Task details.
Word for word, transcribe the lines below and drop the pictures.
[Records to process]
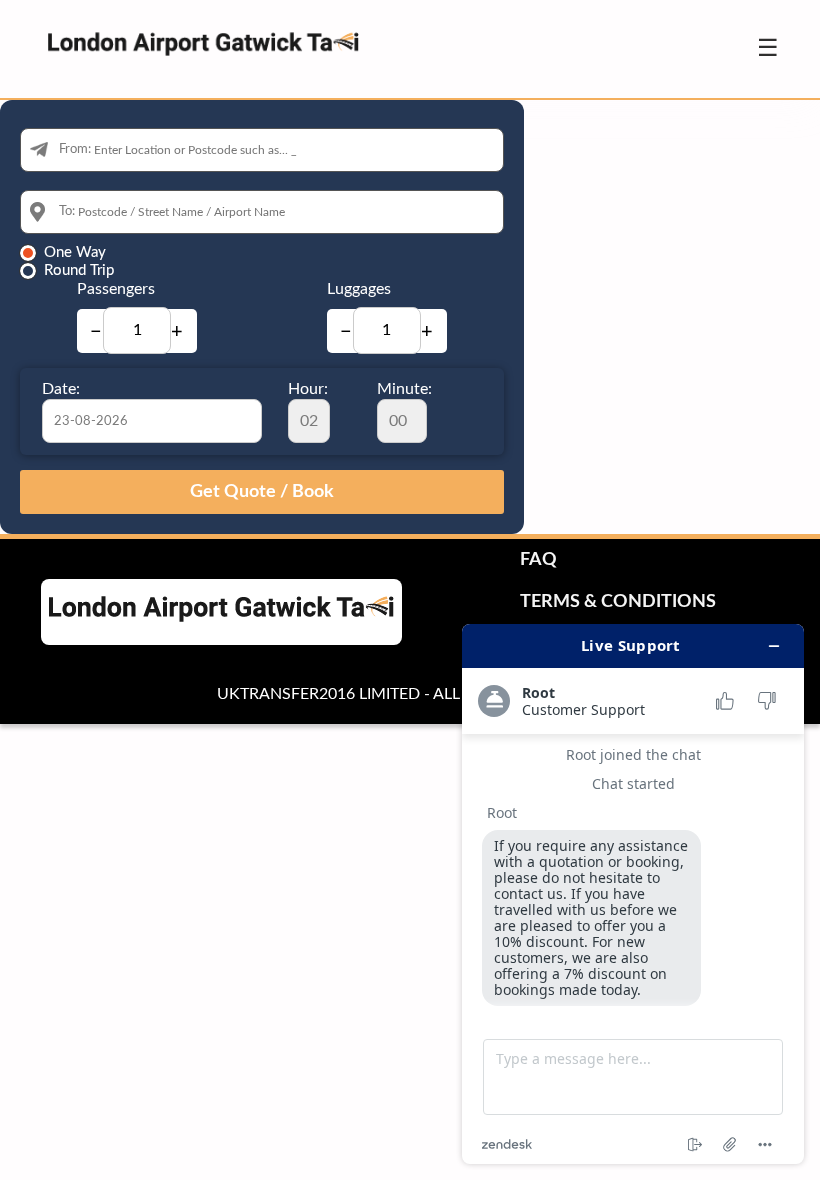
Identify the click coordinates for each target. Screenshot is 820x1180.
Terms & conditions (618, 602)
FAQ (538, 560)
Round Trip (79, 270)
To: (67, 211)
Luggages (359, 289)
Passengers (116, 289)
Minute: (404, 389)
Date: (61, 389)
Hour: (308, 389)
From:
[/Records to process]
Written answer.
Identify the click coordinates for each target. Screenshot is 820x1180.
Terms & conditions (618, 602)
FAQ (538, 560)
Round Trip (79, 270)
To: (67, 211)
Luggages (359, 289)
Passengers (116, 289)
Minute: (404, 389)
Date: (61, 389)
Hour: (308, 389)
From:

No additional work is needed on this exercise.